(Given records)

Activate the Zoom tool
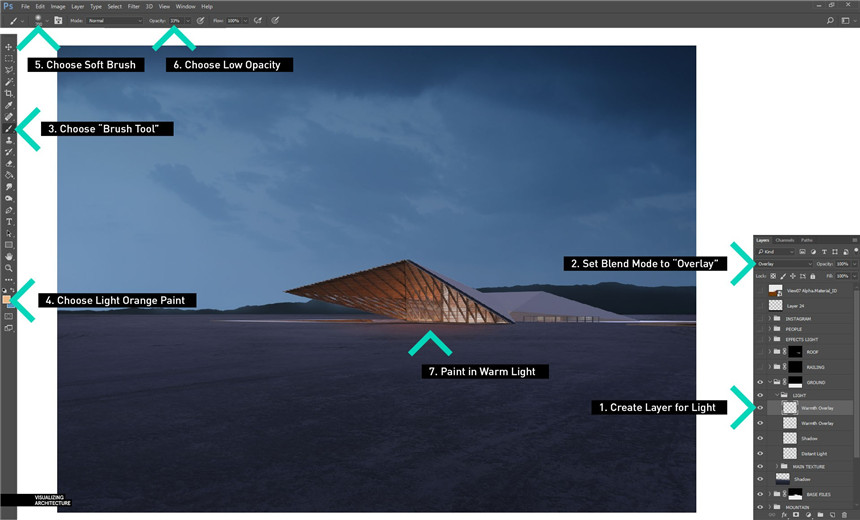The width and height of the screenshot is (860, 520). coord(9,268)
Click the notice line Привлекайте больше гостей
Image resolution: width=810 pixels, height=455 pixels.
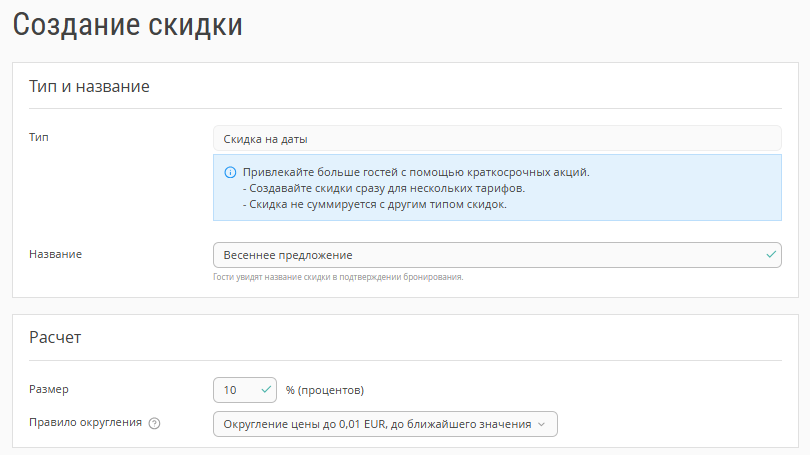[416, 172]
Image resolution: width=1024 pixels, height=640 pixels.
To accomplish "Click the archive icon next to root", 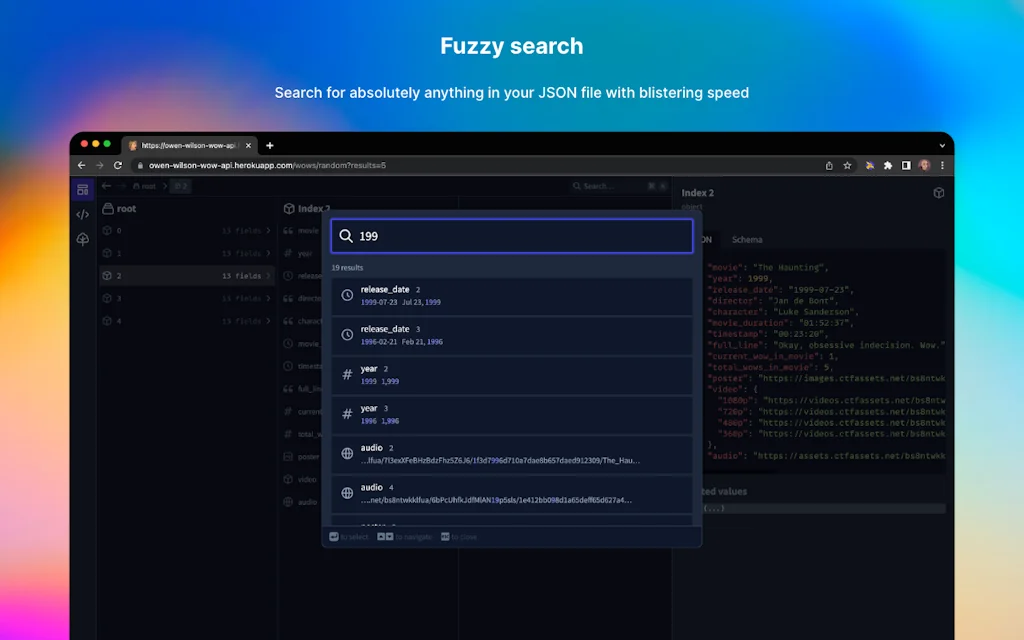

(End Given records)

> _Problem to work on_: Leave out the pictures and repeat everything else in the records exactly.

> _Result for this exercise_:
Activate the Zoom tool
The width and height of the screenshot is (860, 520). coord(9,268)
Click the notice line Привлекайте больше гостей
Image resolution: width=810 pixels, height=455 pixels.
[416, 172]
Image resolution: width=1024 pixels, height=640 pixels.
To accomplish "Click the archive icon next to root", 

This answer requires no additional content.